Adapun faktor positif dari sifat dan karakter masyarakat Arab, antara lain adalah: mempunyai ketahanan fisik yang perima; pemberani, daya ingat yang kuat, kesadaran akan harga diri dan martabat, cinta kebebasan, setia terhadap suku dan pemimpinnya, pola kehidupannya sederhana, ramah tamah, dan mahir dalam bersyair. Namun, sifat-sifat dan karakter yang baik tersebut seakan tidak ada artinya

karena diselimuti kondisi ketidak adilan, kekejaman, dan keyakinan terhadap khurafat.

C. TAHAPAN DAWAH RASULULLAH SAW

1. Dawah Secara Rahasia (Sirriyatud Dawah)

Nabi mulai menyambut perintah Allah dengan mengajak manusia untuk menyembah Allah semata dan meninggalkan berhala. Tetapi dawah Nabi ini dilakukannya secara rahasia untuk menghindari tindakan buruk orang-orang Quraisy yang fanatik terhadap kemusyrikan dan paganismenya. Nabi saw tidak menampakan dawah di majelis-majelis umum orang-orang Quraisy, dan tidak melakukan dawah kecuali kepada orang-orang yang memiliki hubungan kerabat atau kenal baik sebelumnya.
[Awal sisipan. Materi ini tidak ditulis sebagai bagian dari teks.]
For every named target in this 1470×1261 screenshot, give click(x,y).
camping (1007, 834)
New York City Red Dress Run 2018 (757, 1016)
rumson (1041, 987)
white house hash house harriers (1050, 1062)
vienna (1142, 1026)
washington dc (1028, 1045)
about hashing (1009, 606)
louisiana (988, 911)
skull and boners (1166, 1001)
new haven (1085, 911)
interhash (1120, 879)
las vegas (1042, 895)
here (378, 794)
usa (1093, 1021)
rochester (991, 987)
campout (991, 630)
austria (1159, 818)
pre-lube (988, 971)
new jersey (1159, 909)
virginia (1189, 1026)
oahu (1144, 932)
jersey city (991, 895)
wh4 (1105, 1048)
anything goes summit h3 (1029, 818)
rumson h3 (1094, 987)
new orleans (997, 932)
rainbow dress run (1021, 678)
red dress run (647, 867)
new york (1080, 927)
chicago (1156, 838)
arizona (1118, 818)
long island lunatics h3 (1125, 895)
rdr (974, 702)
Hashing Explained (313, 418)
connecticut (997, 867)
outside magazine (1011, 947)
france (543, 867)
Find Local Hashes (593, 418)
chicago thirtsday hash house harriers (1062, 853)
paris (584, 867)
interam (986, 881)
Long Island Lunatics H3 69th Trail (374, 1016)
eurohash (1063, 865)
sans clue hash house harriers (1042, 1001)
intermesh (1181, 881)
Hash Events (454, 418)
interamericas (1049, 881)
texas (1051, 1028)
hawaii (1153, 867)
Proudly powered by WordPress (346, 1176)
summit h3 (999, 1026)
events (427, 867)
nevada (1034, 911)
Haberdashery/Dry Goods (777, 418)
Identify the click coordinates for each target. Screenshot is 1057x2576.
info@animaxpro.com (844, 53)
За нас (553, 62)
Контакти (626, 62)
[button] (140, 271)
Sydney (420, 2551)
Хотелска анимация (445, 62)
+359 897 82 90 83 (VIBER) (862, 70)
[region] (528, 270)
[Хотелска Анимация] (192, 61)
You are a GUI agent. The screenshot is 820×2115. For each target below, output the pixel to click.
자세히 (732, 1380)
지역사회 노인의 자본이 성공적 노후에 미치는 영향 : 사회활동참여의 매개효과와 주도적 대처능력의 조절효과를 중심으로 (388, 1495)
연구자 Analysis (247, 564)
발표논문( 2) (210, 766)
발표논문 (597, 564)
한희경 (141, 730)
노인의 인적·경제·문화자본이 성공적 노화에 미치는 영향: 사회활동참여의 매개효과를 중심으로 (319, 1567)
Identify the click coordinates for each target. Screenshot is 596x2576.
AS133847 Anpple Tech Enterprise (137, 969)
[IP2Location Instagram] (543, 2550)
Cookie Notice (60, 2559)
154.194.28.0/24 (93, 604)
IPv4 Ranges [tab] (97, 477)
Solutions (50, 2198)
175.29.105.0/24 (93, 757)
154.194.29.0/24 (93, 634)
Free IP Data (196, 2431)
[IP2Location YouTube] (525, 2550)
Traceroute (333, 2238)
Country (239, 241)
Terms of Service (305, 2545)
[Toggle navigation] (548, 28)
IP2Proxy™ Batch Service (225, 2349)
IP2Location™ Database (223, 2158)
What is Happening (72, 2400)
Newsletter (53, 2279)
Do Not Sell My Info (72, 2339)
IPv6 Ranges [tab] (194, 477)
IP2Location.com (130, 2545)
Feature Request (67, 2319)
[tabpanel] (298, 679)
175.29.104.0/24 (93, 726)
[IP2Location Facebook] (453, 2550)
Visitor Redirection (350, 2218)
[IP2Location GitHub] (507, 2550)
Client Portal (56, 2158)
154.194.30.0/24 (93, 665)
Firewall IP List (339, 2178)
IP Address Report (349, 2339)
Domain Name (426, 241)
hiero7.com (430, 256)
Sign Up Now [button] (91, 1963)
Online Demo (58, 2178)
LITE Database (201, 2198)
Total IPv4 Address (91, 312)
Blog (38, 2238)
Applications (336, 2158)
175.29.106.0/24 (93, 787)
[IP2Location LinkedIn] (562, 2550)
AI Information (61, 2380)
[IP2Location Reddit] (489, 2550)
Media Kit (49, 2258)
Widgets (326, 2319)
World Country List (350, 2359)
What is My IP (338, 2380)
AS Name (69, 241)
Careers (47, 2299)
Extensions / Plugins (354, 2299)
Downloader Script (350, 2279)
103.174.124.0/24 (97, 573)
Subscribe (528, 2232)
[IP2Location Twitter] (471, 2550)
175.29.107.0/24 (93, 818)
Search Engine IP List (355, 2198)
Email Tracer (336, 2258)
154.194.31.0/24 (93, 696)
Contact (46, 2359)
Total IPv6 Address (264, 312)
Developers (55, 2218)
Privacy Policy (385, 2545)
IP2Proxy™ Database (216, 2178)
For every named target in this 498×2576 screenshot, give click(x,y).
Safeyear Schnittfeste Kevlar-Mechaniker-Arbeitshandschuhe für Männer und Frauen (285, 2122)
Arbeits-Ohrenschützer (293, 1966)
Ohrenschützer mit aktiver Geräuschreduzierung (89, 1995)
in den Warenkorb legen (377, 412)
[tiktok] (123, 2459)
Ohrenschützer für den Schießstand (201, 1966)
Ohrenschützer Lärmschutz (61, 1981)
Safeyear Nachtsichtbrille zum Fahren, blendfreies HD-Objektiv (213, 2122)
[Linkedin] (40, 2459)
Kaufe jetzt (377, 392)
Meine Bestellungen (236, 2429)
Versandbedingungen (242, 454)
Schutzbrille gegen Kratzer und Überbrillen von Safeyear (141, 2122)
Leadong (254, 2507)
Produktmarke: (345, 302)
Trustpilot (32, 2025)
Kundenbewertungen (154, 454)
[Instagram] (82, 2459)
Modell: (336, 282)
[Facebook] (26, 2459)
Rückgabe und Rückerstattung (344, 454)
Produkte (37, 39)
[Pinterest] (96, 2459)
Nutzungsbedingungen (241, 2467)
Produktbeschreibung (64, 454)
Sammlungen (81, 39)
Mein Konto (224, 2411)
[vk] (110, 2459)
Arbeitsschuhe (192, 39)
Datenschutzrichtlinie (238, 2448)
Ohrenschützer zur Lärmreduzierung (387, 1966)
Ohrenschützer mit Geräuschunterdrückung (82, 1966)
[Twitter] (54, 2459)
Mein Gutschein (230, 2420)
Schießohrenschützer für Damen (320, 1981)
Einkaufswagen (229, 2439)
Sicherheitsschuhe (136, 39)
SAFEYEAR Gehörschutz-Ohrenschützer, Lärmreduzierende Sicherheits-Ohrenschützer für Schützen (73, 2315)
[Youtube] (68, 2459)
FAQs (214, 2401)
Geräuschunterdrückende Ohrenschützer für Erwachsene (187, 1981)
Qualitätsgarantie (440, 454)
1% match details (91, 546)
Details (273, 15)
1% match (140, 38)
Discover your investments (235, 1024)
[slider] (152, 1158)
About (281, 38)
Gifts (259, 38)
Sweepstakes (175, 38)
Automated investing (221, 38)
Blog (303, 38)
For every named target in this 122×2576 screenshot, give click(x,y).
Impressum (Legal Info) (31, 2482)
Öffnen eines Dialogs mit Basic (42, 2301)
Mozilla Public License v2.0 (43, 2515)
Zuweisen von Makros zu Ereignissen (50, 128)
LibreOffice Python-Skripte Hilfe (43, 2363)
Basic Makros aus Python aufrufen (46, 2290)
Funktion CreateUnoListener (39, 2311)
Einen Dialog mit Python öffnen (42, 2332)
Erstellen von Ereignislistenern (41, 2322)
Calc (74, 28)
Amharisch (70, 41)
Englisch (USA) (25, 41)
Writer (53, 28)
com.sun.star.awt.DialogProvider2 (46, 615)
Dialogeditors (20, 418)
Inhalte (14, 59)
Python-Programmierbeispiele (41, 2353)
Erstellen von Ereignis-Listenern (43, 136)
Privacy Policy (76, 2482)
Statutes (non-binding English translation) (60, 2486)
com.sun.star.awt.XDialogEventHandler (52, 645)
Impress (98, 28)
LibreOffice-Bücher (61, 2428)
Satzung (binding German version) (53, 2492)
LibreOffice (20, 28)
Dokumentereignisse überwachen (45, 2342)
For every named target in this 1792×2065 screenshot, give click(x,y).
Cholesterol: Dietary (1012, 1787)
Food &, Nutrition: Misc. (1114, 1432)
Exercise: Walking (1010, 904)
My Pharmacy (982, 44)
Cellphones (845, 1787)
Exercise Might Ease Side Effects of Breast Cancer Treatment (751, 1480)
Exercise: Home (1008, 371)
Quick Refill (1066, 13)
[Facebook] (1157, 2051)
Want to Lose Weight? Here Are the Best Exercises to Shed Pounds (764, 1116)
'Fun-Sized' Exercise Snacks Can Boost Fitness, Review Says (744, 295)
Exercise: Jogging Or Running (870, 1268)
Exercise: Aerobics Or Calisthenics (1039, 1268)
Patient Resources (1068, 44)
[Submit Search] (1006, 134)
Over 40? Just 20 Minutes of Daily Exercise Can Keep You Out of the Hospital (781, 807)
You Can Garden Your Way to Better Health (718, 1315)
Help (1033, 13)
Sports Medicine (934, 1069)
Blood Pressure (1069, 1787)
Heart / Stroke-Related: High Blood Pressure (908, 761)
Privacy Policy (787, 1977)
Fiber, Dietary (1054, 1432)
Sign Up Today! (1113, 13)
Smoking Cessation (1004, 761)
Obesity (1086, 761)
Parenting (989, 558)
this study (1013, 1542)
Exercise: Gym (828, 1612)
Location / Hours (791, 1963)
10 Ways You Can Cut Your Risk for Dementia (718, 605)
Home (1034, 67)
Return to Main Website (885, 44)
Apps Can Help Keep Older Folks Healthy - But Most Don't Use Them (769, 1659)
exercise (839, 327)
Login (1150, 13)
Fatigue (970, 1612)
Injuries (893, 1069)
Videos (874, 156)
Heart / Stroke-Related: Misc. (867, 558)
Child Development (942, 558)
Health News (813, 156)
Orang-orang pertama kali masuk Islam ialah Khadijah binti Khuwailid ra, Ali bin Abi Thalib, Zaid bin Haritsah mantan budak Rasulullah saw dan anak angkatnya, Abu bakar bin Abi Quhafah, Utsaman bin Affan, Zubair bin Awwan, Abdur-Rahman bin Auf, Saad bin Abi Waqqash dan lainnya.

Mereka ini bertemu dengan Nabi secara rahasia. Apabila diantara mereka ingin melaksanakan salah satu ibadah, ia pergi ke lorong-lorong Mekah seraya bersembunyi dari pandangan orang Quraisy.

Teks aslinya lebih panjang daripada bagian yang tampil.